**TEXTO PROPORCIONADO**
• • • •

Además, el mundo contemporáneo está amenazado por cambios globales impredecibles como el climático, producto de una nueva era geológica definida como Antropoceno y caracterizada por el impacto de la actividad humana en todo el sistema terrestre. Borgmann advierte que estos cambios globales abren cada tanto un «claro» dentro de la niebla de la tecnología, y principalmente, dentro de las tecnologías de la información y la comunicación (TIC):
…el atractivo de las TIC podría estar desapareciendo. Existe un ciberespacio paralelo a la saturación de bienes. Todas las necesidades humanas posibles han sido descubiertas por las nuevas empresas de tecnología y satisfechas hasta el desbordamiento. Se han comercializado todos los dispositivos posibles, diseñados para hacer que las TIC sean ubicuas, instantáneas y fáciles. El mundo en general no es más que un rugido distante y creciente. Hasta ahora, cuando estalla en una crisis, la niebla de la distracción se perfora solo para cerrarse nuevamente.58
La solución pasa, para Borgmann, por un nuevo «reconocimiento de la realidad» en su presencia imponente59 que nos oriente: «El reconocimiento de la realidad es el estado de ánimo esperanzador en el Antropoceno, y se asienta en un estado fundamental de responsabilidad arraigada en un context».60
Pasemos a continuación a describir brevemente la filosofía de Ortega, para poder luego detallar en qué forma coincide con lo que nos dice Borgmann.

• • • •

**DATOS RECOPILADOS**
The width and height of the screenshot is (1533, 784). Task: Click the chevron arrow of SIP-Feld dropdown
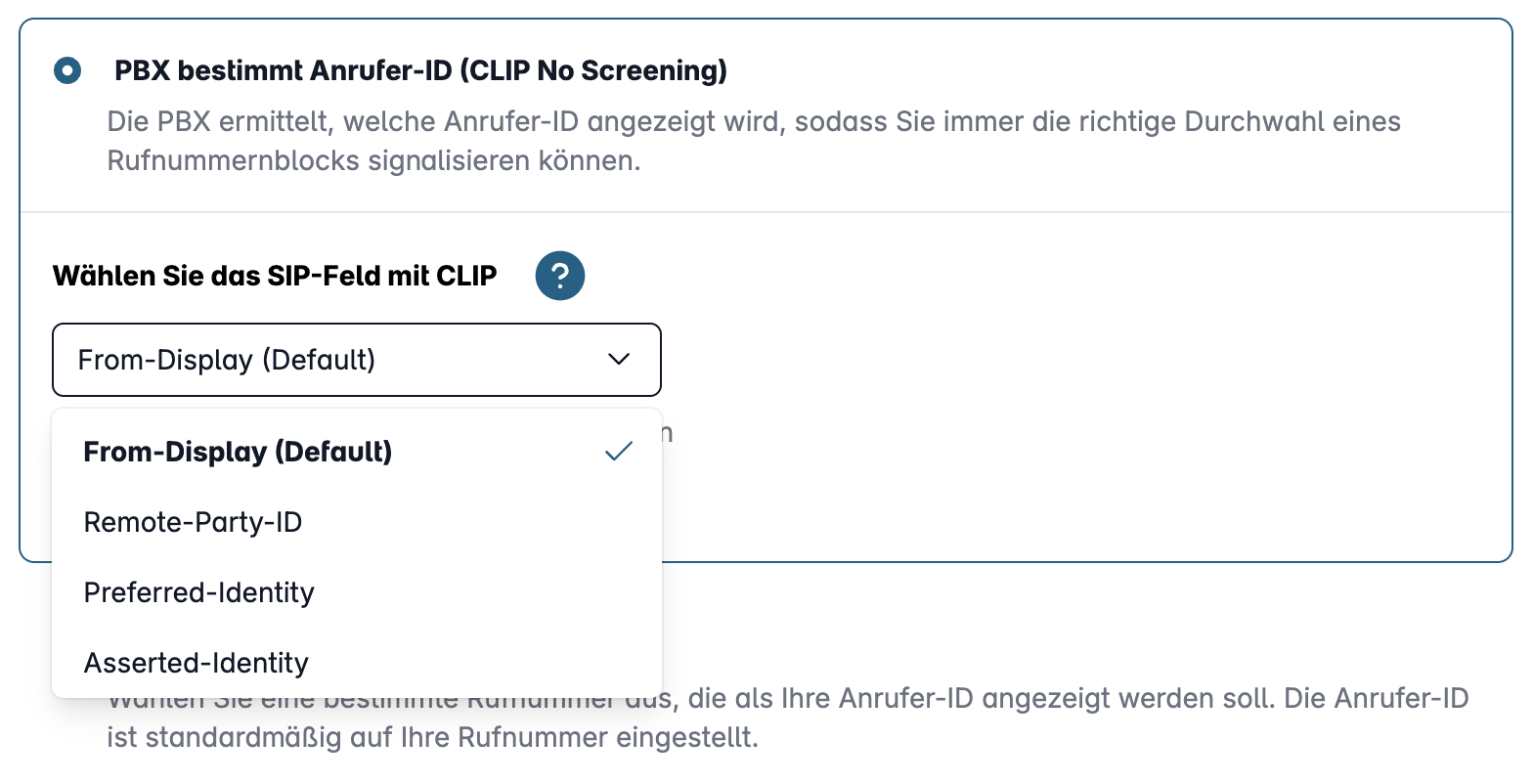(x=619, y=360)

• • • •

Continúe el texto sobre Borgmann y la tecnología a partir de su última oración.

La filosofía de la tecnología de Ortega y Gasset
Ortega fue uno de los primeros filósofos en prestar atención al tema de la técnica como aspecto consustancial al ser humano. Para comprender el pensamiento Orteguiano sobre este tema, es necesario repasar su proyecto filosófico para luego poder vislumbrar cómo se asemeja a las ideas de Borgmann.
Para Ortega, el ser humano no tiene naturaleza sino historia.61 Estamos determinados histórica y socialmente, y nuestras vidas conllevan proyectos co-construidos junto con nuestras circunstancias. Recordemos la expresión fundamental de Ortega, resumen de su filosofía: «yo soy yo y mi circunstancia; y si no la salvo a ella, no me salvo yo».62 Para Ortega, cada cual debe ocuparse de las cosas que encuentra a su alrededor, quiéralo o no; en eso consiste el ser humano. Esto exige autenticidad y responsabilidad de un individuo que hace su vida con circunstancias que implican ideas, creencias, la propia subjetividad, el cuerpo, técnicas, la generación a la cual se pertenece, etc.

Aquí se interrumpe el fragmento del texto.